Here we show that mBSA shares properties with both oligomeric amyloid precursors and fibrous amyloid. mBSA is able to activate the inflammasome in macrophages and induce profound immune cell infiltration in vivo. Thus the amyloidogenic properties of mBSA render it capable to initiate inflammation and may explain the adjuvant effect observed in vivo.

Materials and Methods

Reagents

Bovine serum albumin (BSA), mBSA and thioglycollate medium were purchased from Sigma. Amyloidogenic peptides were obtained commercially: Aβ (1–42) from EMD Biosciences and reverse Aβ peptide from California Peptide Research.

Binding with Amyloid-specific Dyes

The assays were performed as described previously [20]. Briefly, BSA samples (0.5 mg/ml) were mixed with 50 µM of Thioflavin T (Sigma-Aldrich) and measured for fluorescence emission in a spectrofluorometer (Jasco FP-6500) with an excitation wavelength of 450 nm and an emission between 450–600 nm. Proteins were also mixed with 5 µM of 4,4-dianilino-1,1-binaphthyl-5,5-disulfonic acid dipotassium salt (bis-ANS; Sigma-Aldrich). The fluorescence was measured in spectrofluorometer with an excitation wavelength of 395 nm and an emission between 420 and 580 nm. Alternatively, BSA samples (50 µg/ml) were pre-mixed with denatured salmon sperm ssDNA (50 µg/ml) for 2 hours at room temperature. After incubating with Congo Red (30 µg/ml) for 30 min, the fluorescence was measured in a spectrofluorometer with an excitation wavelength of 497 nm and an emission between 600 and 700 nm. For microscopic analysis, BSA samples (500 µg/ml) were first mixed with denatured salmon sperm ssDNA (500 µg/ml) for 2 hours at room temperature. Samples were then deposited in wells of a positive charged Teflon printed slide, 8 well 6 mm diameter (Electron Microscopy Sciences) and air dried. Samples were fixed in 4% paraformaldehyde, washed in water and stained with 1% Thioflavin S or 1% Congo Red in 80% Ethanol, 100 mM NaOH. Slide was washed in 80% Ethanol, air dried, and analyzed microscopically in bright and polarized light using Olympus BX41 microscope.
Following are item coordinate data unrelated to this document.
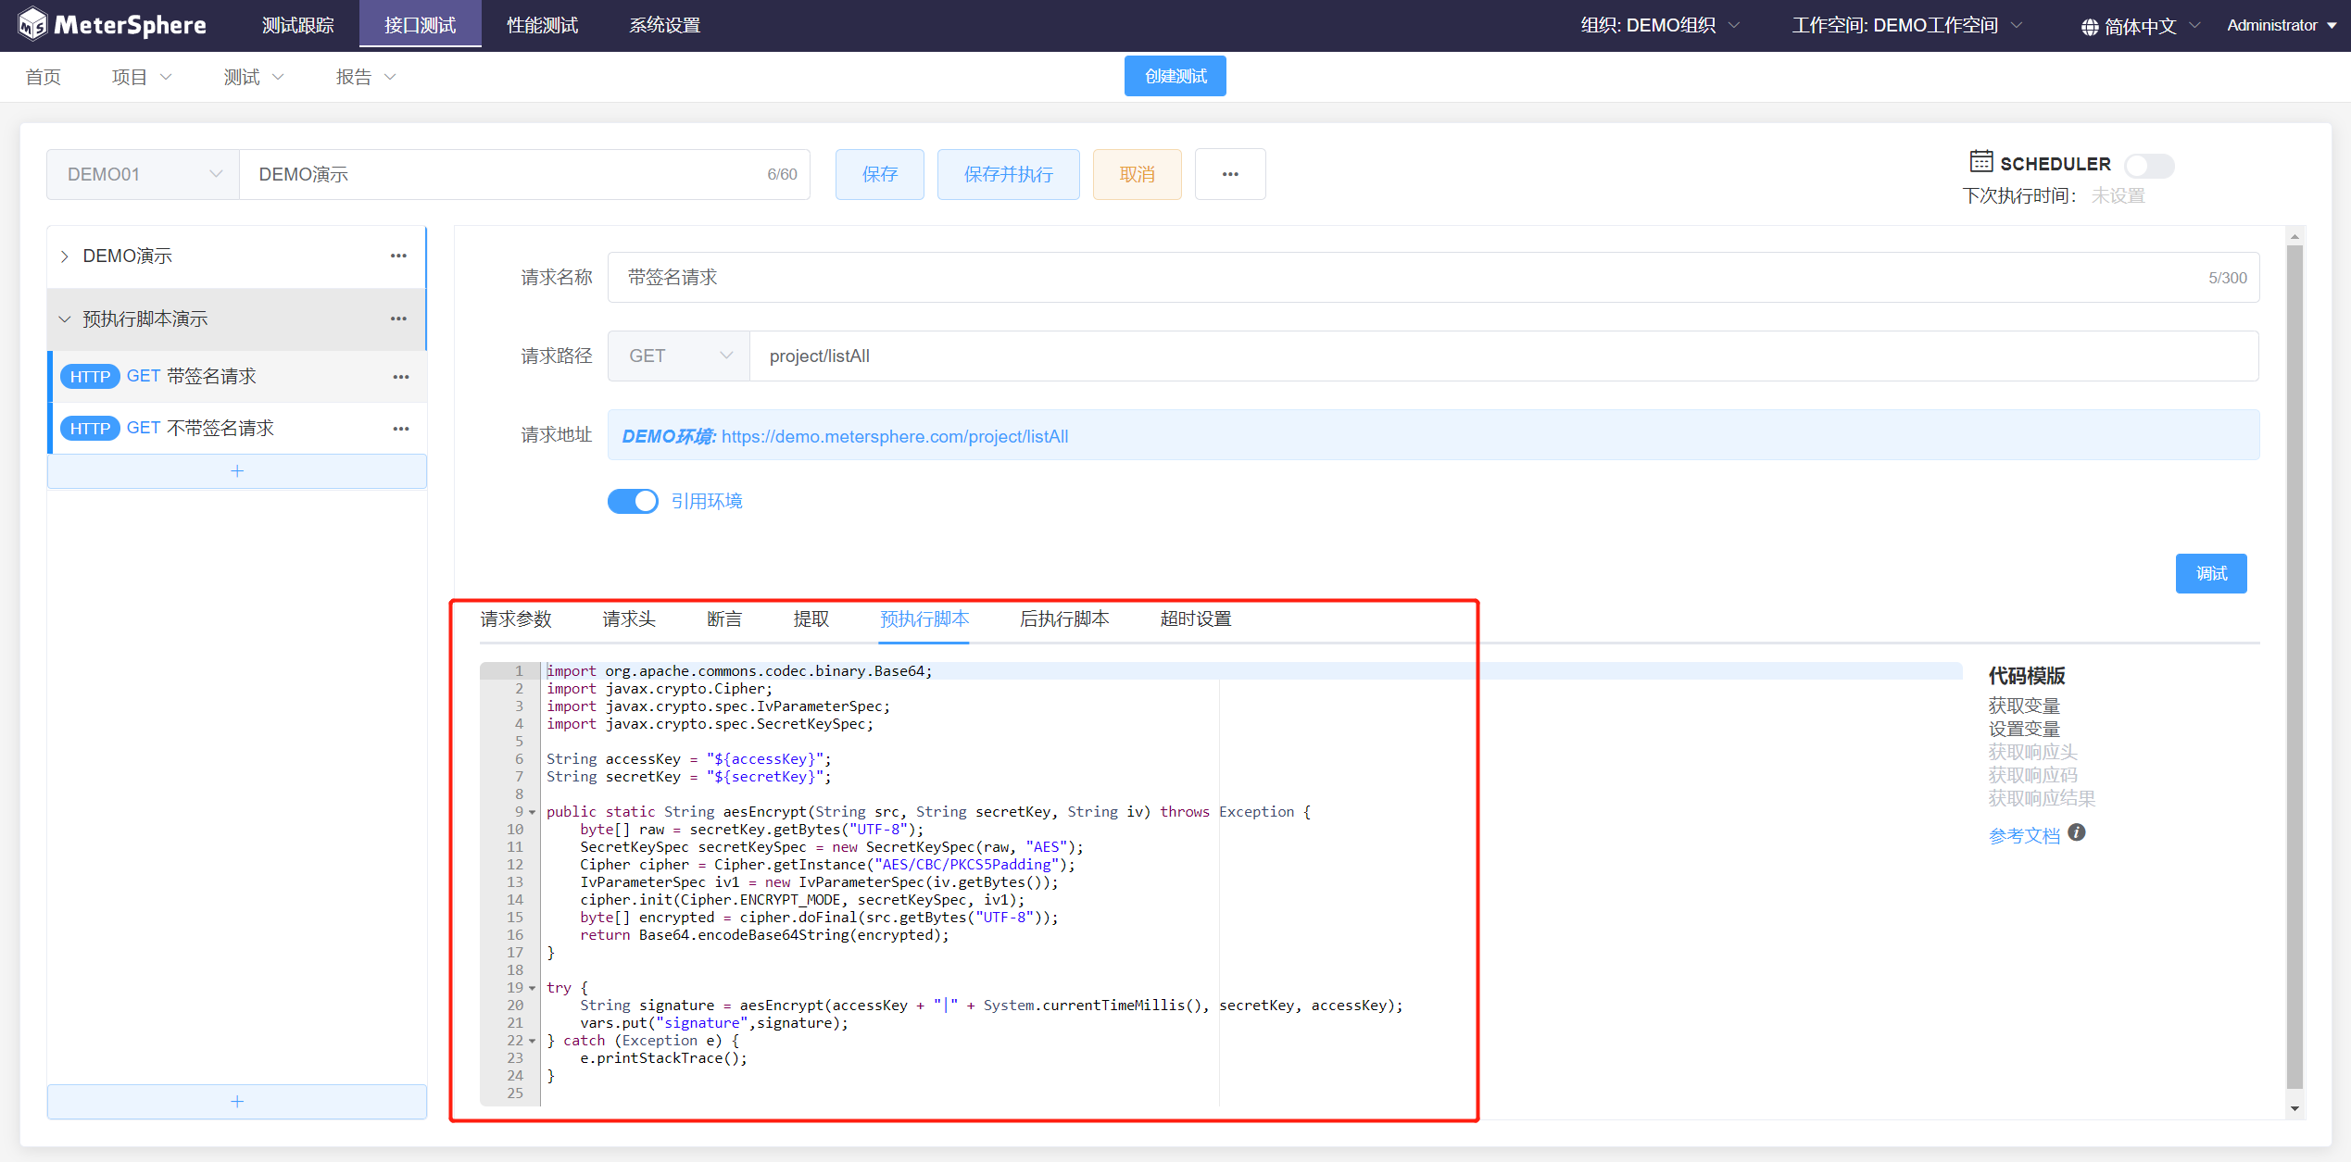Open the GET request method dropdown
Viewport: 2351px width, 1162px height.
tap(679, 356)
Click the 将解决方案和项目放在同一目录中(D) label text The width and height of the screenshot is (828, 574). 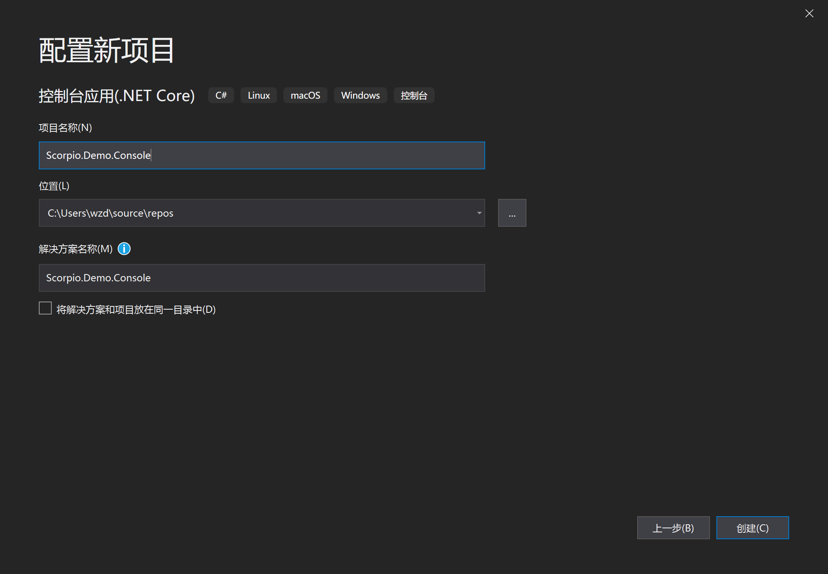click(x=136, y=310)
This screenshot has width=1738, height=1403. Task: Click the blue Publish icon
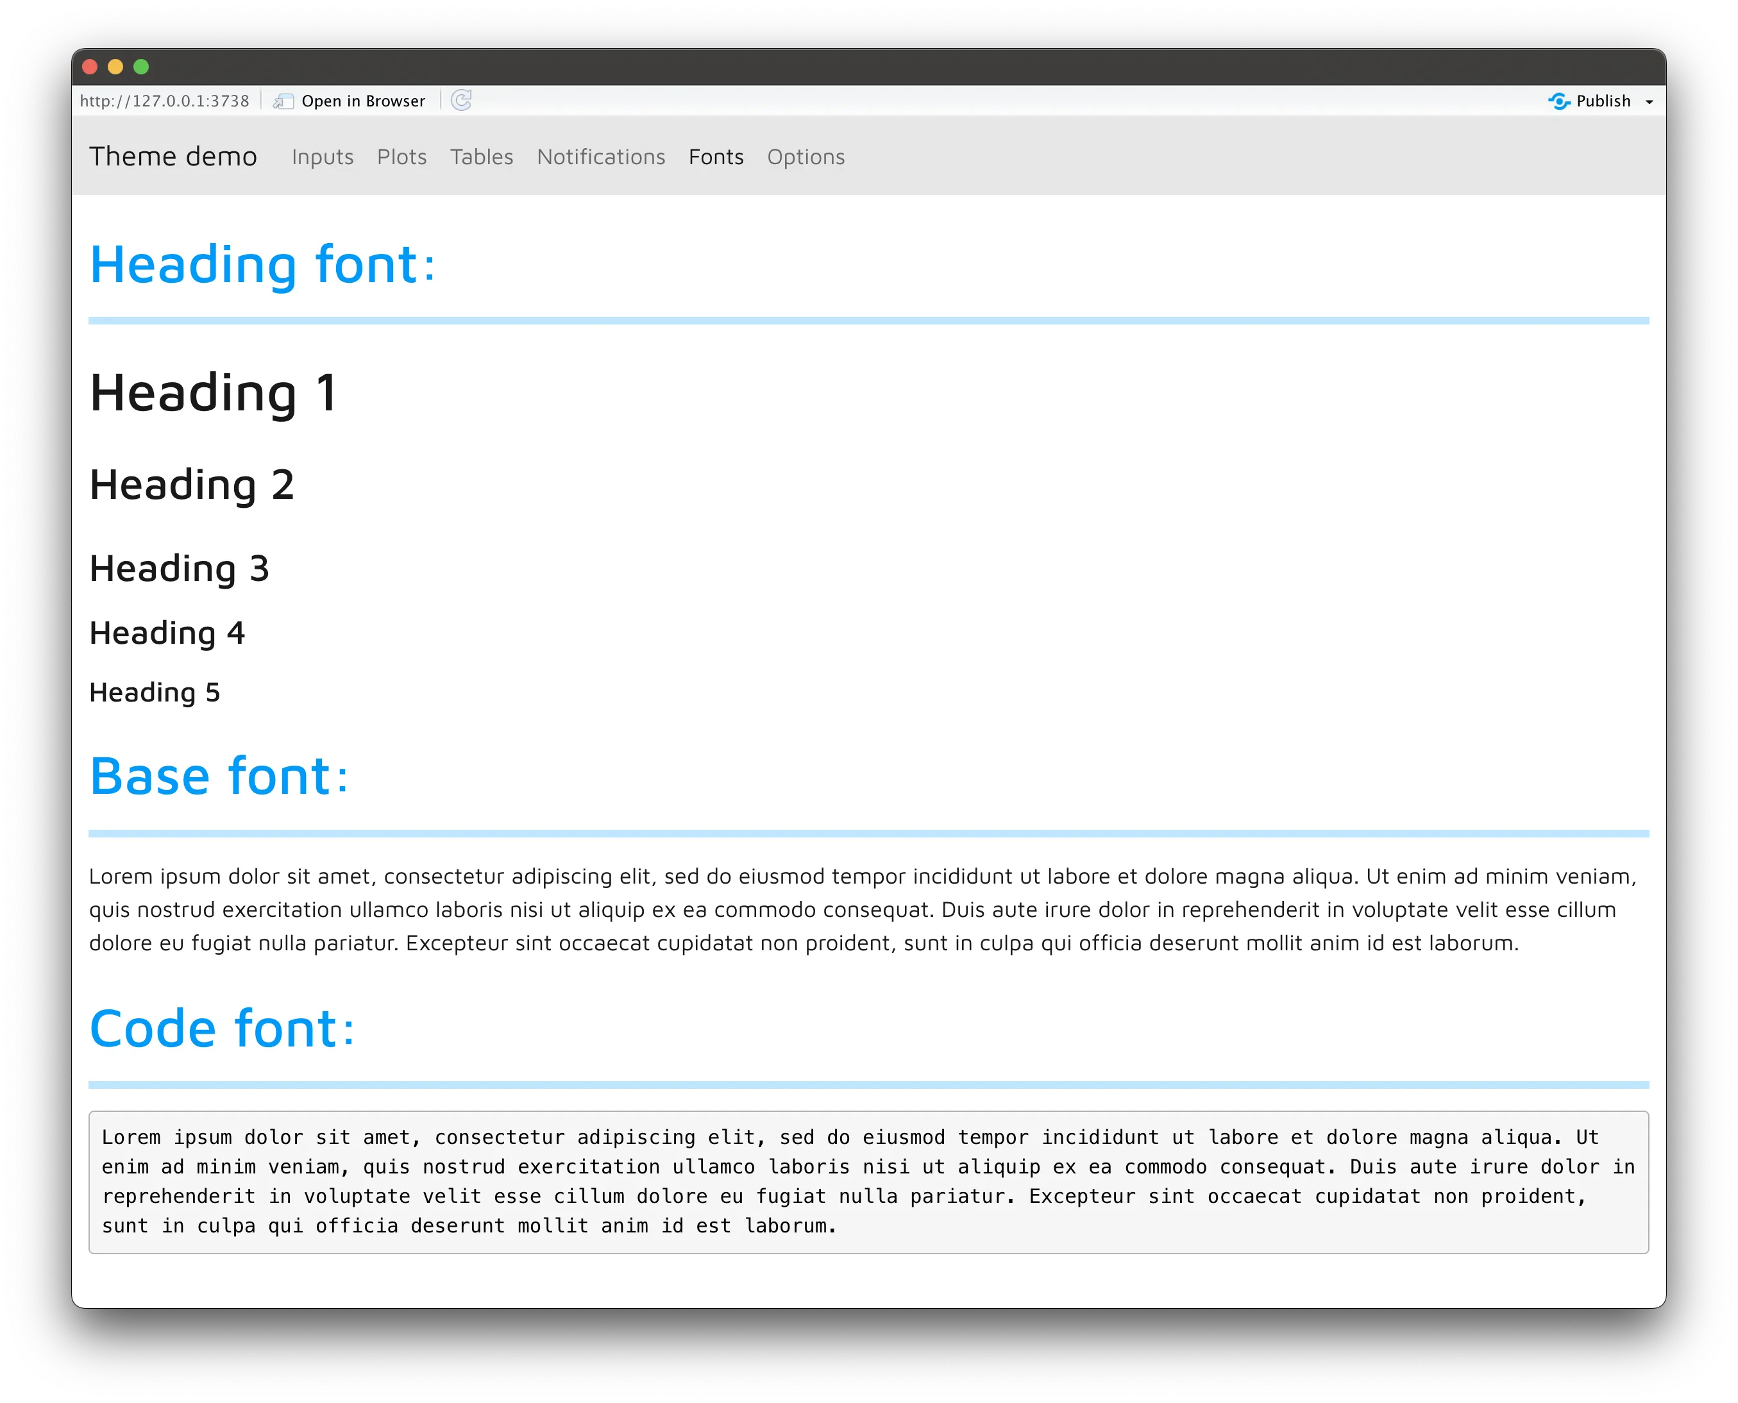point(1559,101)
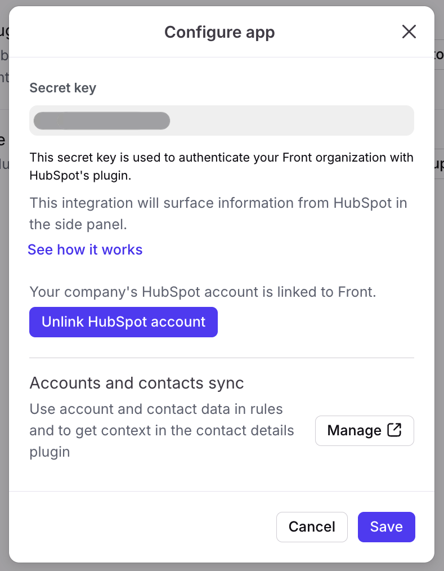Click the masked secret key value

102,121
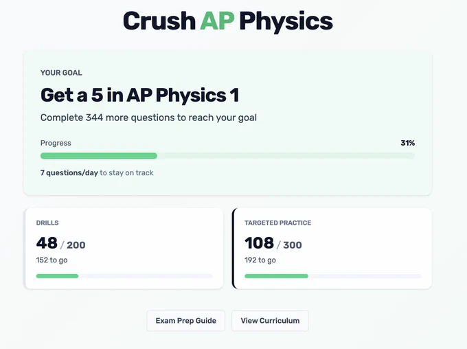This screenshot has width=467, height=349.
Task: Click the main goal progress bar
Action: click(x=227, y=156)

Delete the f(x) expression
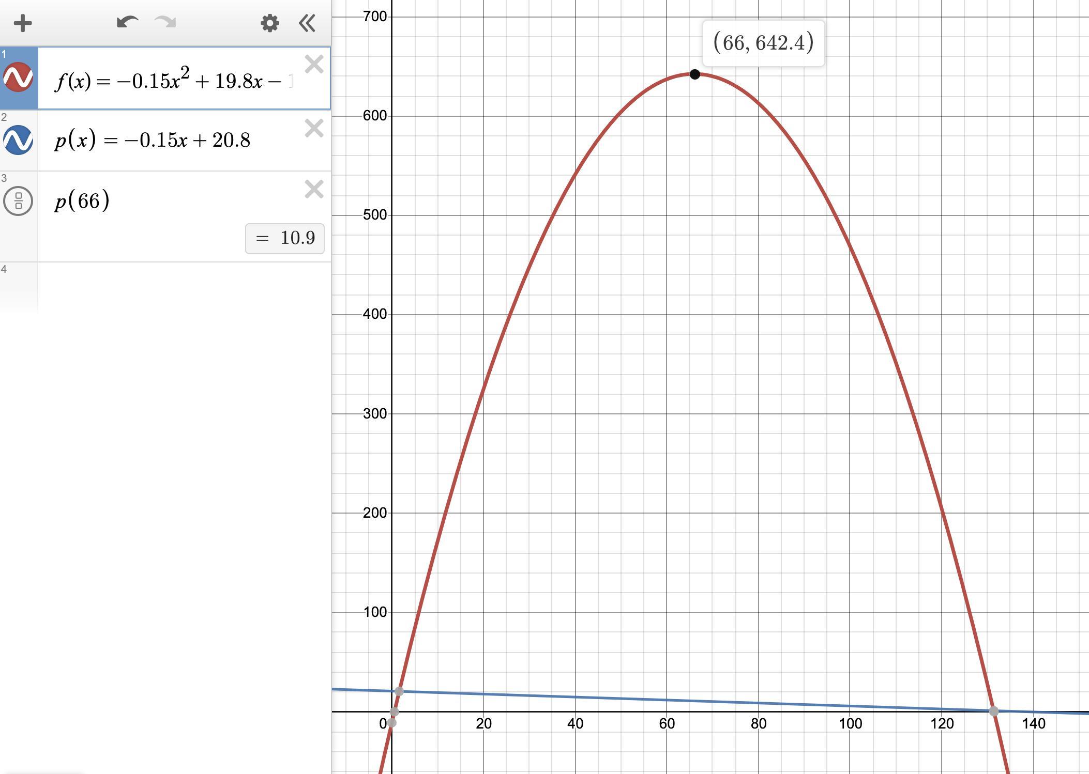point(314,65)
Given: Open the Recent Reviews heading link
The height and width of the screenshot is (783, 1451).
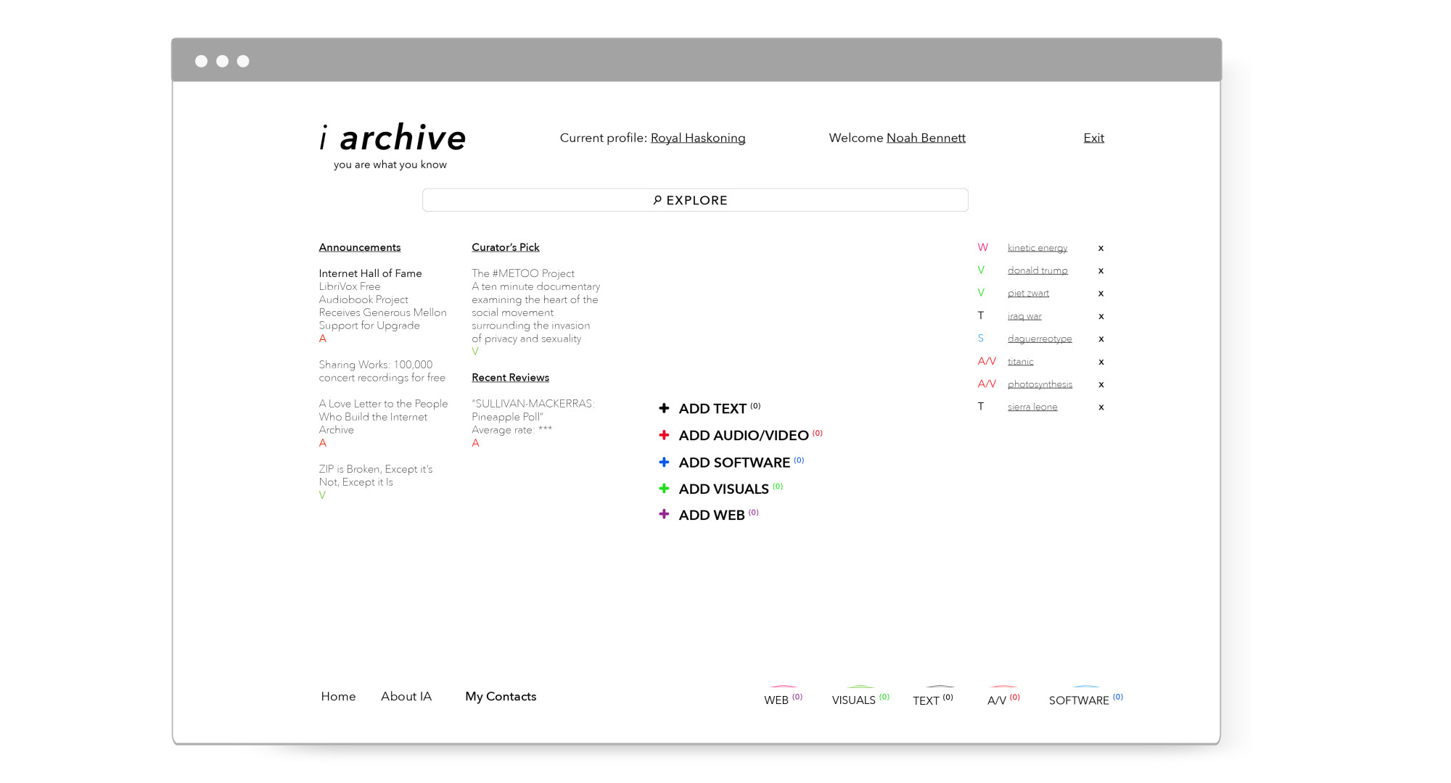Looking at the screenshot, I should coord(510,378).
Transmission Electron Microscopy Analysis

Samples were placed on 400 mesh carbon coated, formvar coated nickel grids treated with poly-l-lysine for 1 hour. Excess samples were blotted with filter paper, then stained with filtered aqueous 2% uranyl acetate for 2 mins. Stain was blotted dry from the grids with filter paper and samples were allowed to dry. Samples were then examined in a JEM 1010 transmission electron microscope (JEOL, USA, Inc., Peabody, MA) at an accelerating voltage of 80 Kv. Digital images were obtained using the AMT Imaging System (Advanced Microscopy Techniques Corp., Danvers, MA).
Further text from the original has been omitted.